Utility patents are granted to protect inventions

which are:

new, based on an inventive step and capable of exploitation in industry.

 

The following are not considered eligible for protection:

 

  • Discoveries, scientific theories and mathematical models;

 

  • Aesthetic designs;

 

  • Plans, rules and methods for intellectual activities, for games and business activities, as well as programs for data processing systems;

 

  • Reproductions of information.

 

 

Utility patents are furthermore not granted for:

 

  • Inventions whose publication or utilisation would be contrary to public policy, such contravention cannot however be assumed solely from the fact that the utilisation of the invention is forbidden by law or other administrative regulations;

 

  • Plant or animal species;

 

  • Methods.

 

Novelty:

 

The object of a utility patent is considered new, if it does not belong to the current state of the art.
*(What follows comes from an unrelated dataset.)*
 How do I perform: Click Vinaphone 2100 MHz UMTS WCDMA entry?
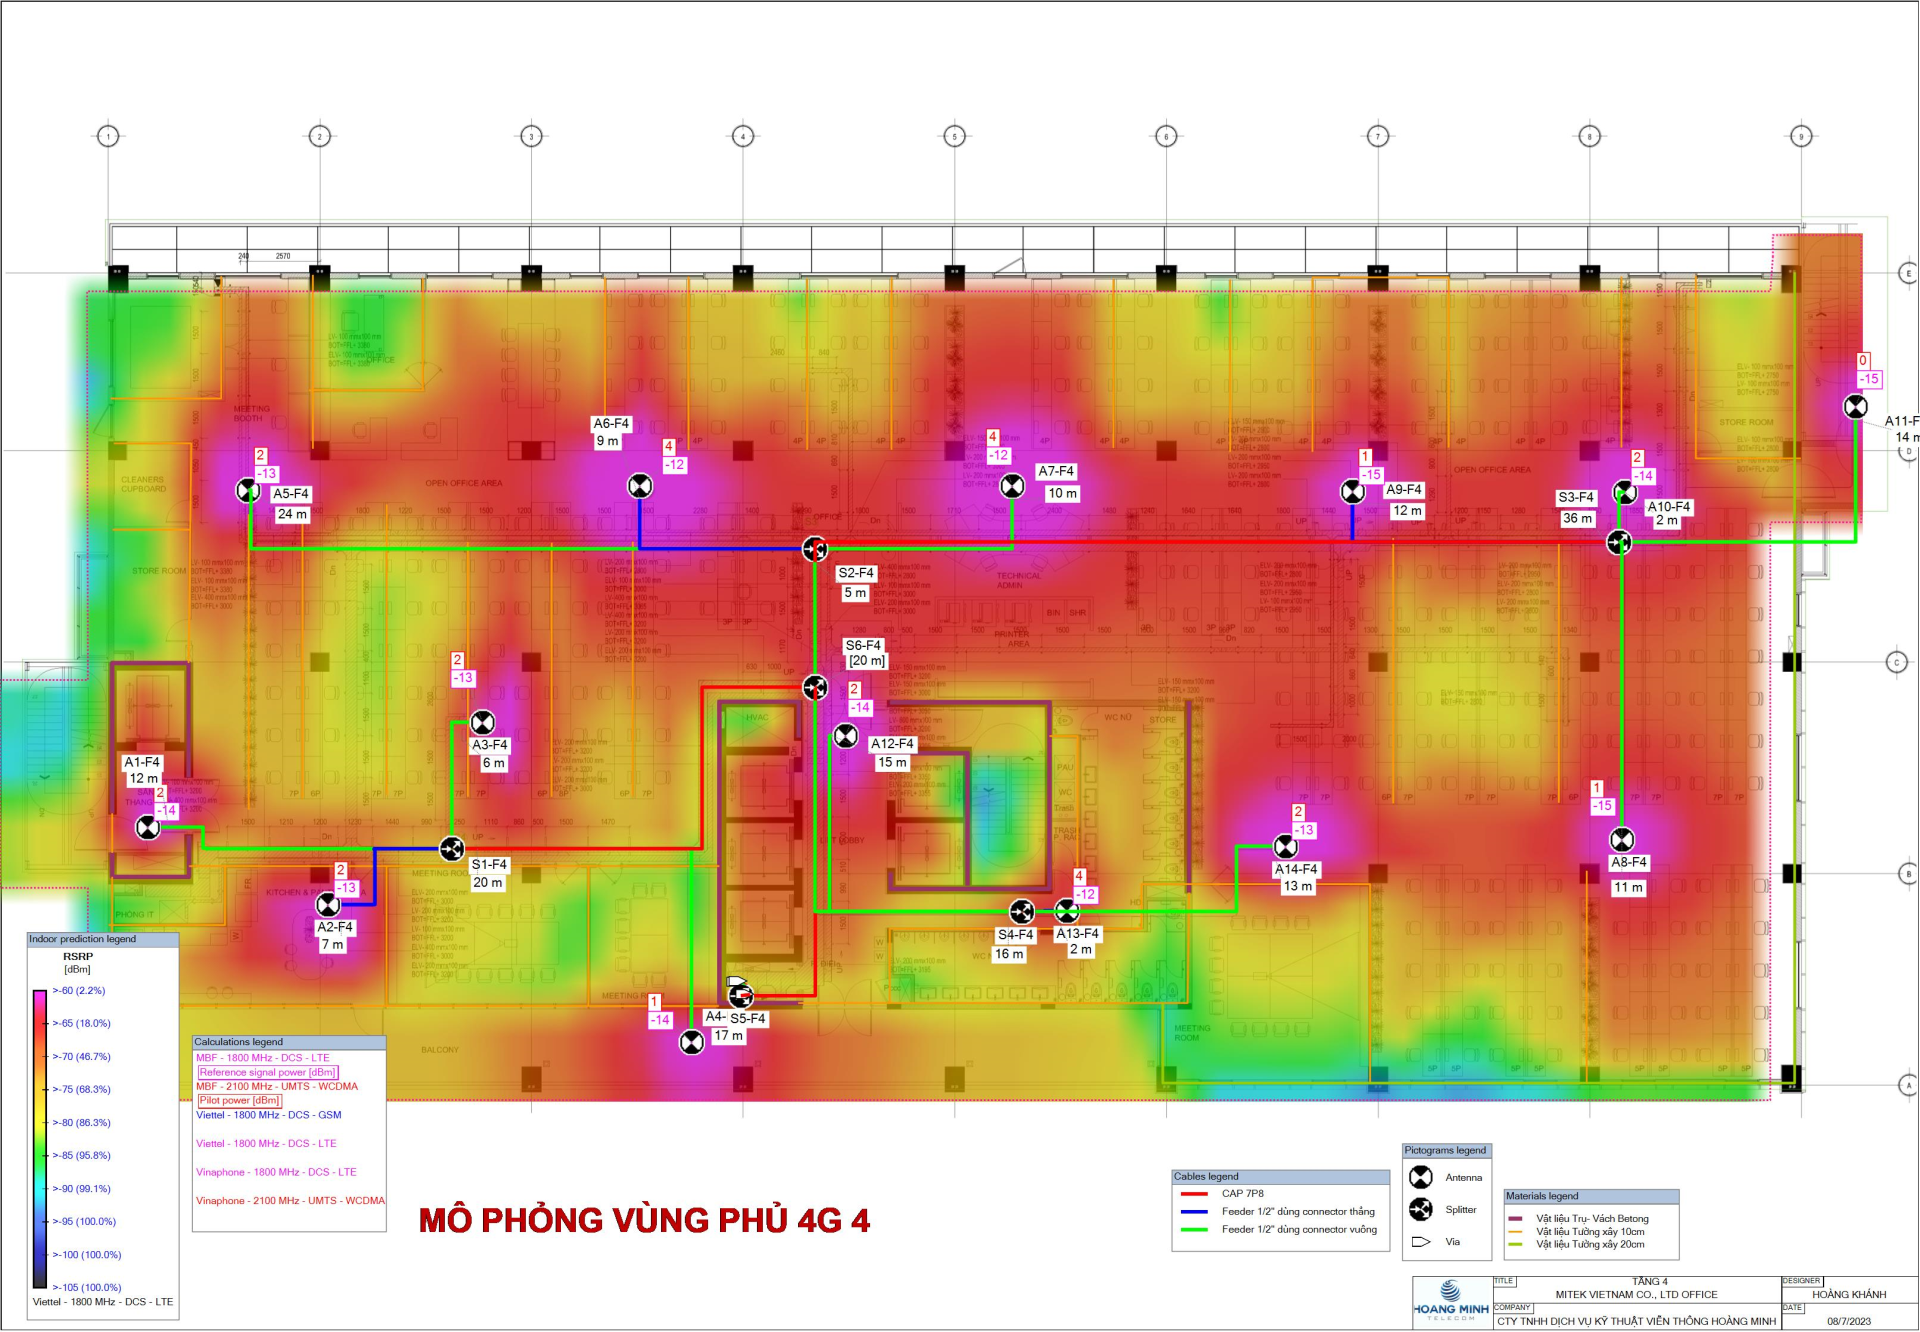pos(290,1201)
The state of the art comprises all knowledge which has been made accessible to the public by way of written or oral description, by way of utilisation anywhere in the world, or in any other way before the date governing the rank of the application (date of application or priority date).

 

  • it is demanded that the invention be a worldwide novelty

 

Inventive step:

 

An inventive step can be assumed, if the invention is not the result of purely craft skills.

 

Capability of exploitation in industry:

 

The object of a utility patent is considered capable of exploitation in industry, if it can be produced or used in any field of industry, including, for example, agriculture and forestry.

 

Effect of the registration of a utility patent:

 

The registration of a utility patent has the effect, that the holder alone is entitled to utilise the object of the utility patent. All third parties are forbidden, without the permission of the holder, to manufacture, offer for sale, bring into circulation or utilise any product covered by the utility patent, or likewise to import or possess such a product for any of the said purposes.

 

Representative:

 

Persons who are not resident and also have no offices in the country must nominate a locally appointed patent lawyer or legal counsel to handle the application on their behalf.